● **Task details**: From the records below, please return each line that holds the word "Open".

(Data extracted from a collection)
▼▼▼

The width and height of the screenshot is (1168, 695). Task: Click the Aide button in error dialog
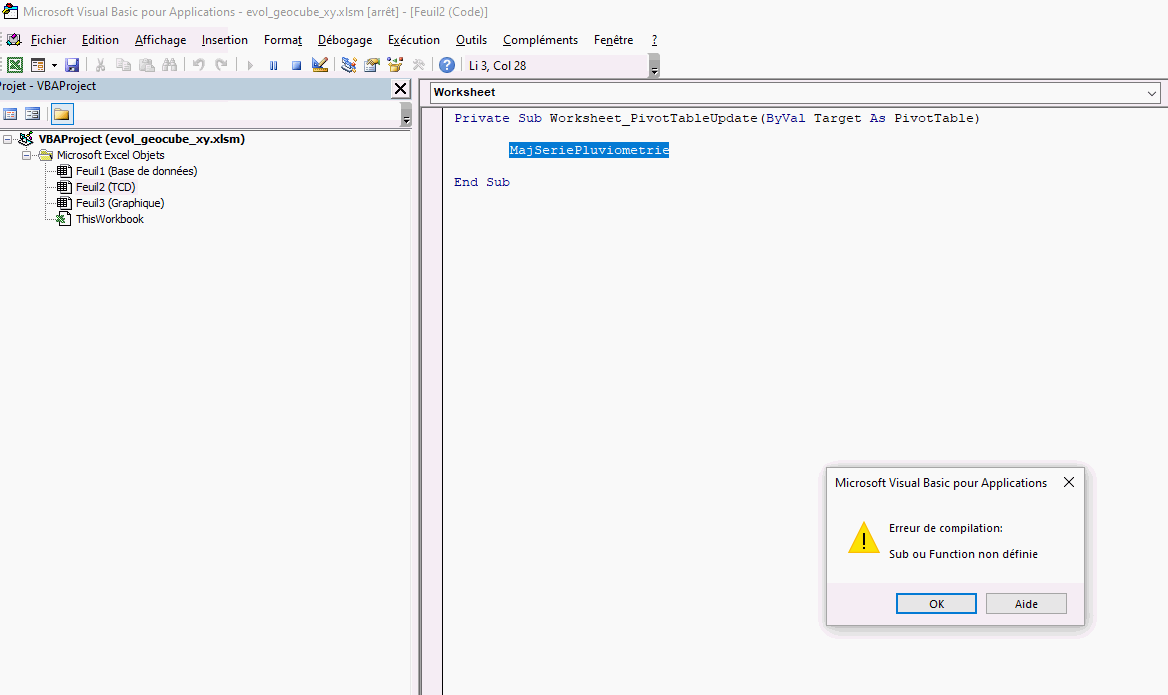coord(1026,604)
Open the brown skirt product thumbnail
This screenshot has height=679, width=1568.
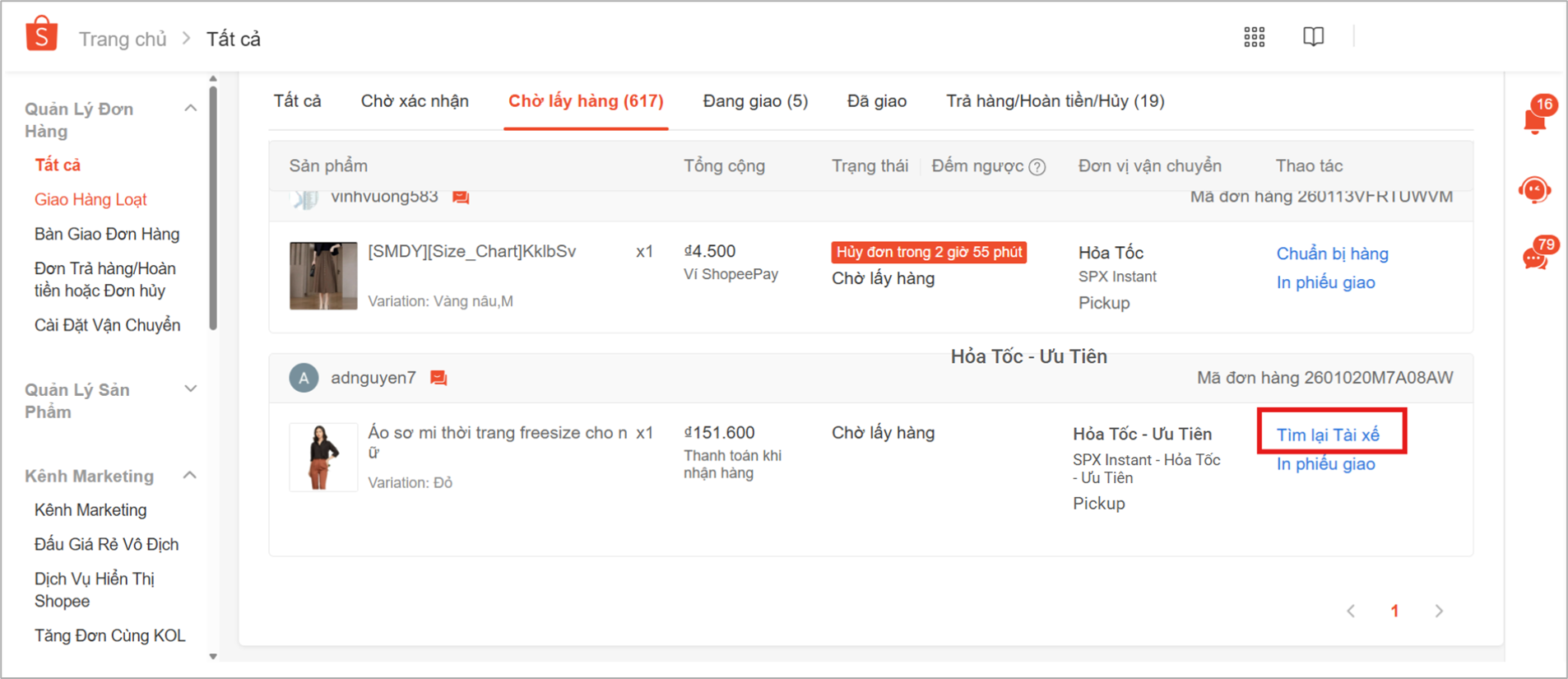[323, 276]
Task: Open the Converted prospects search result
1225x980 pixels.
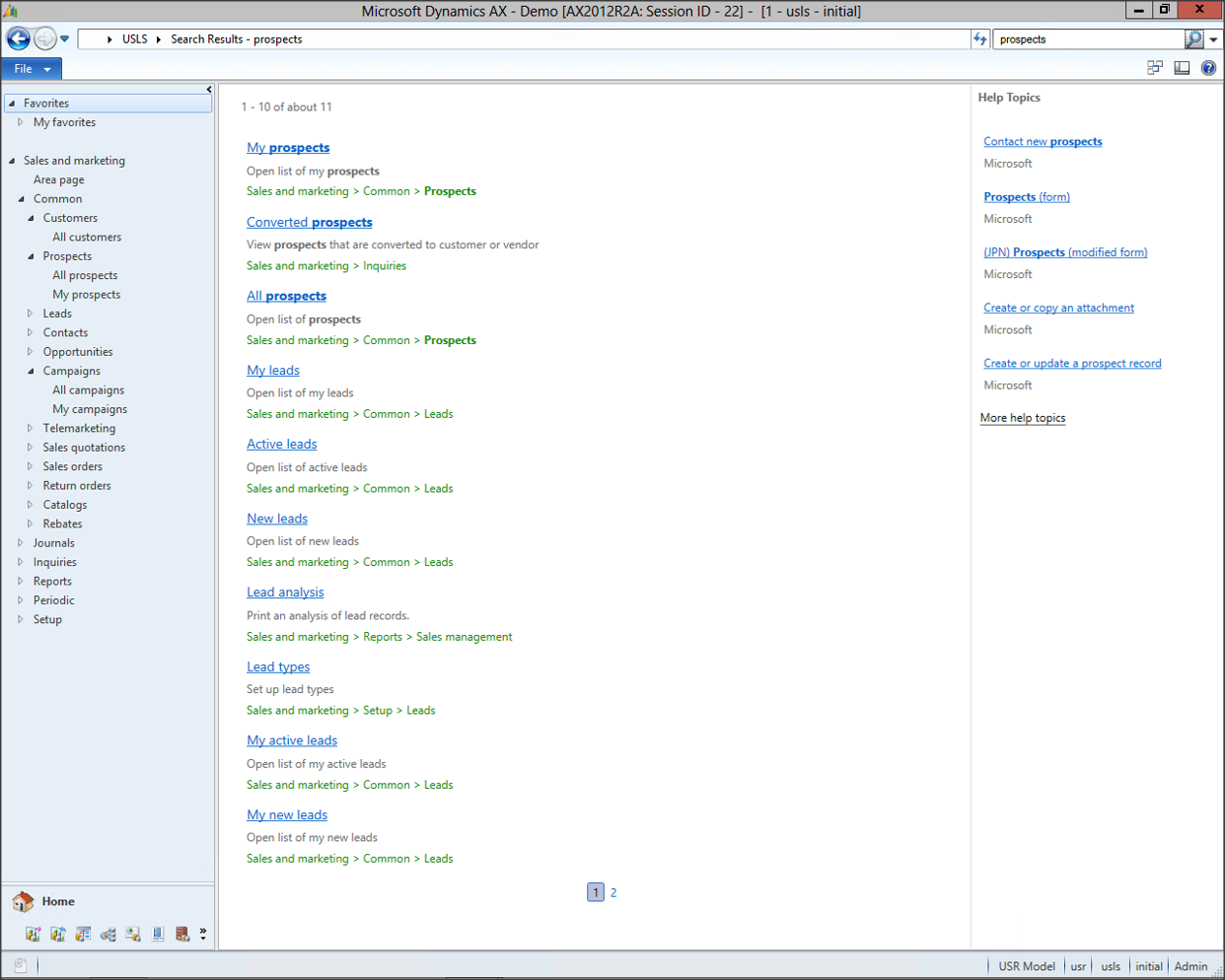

▲▲▲

● **Response area**:
Open the brown skirt product thumbnail
Task: Open the Converted prospects search result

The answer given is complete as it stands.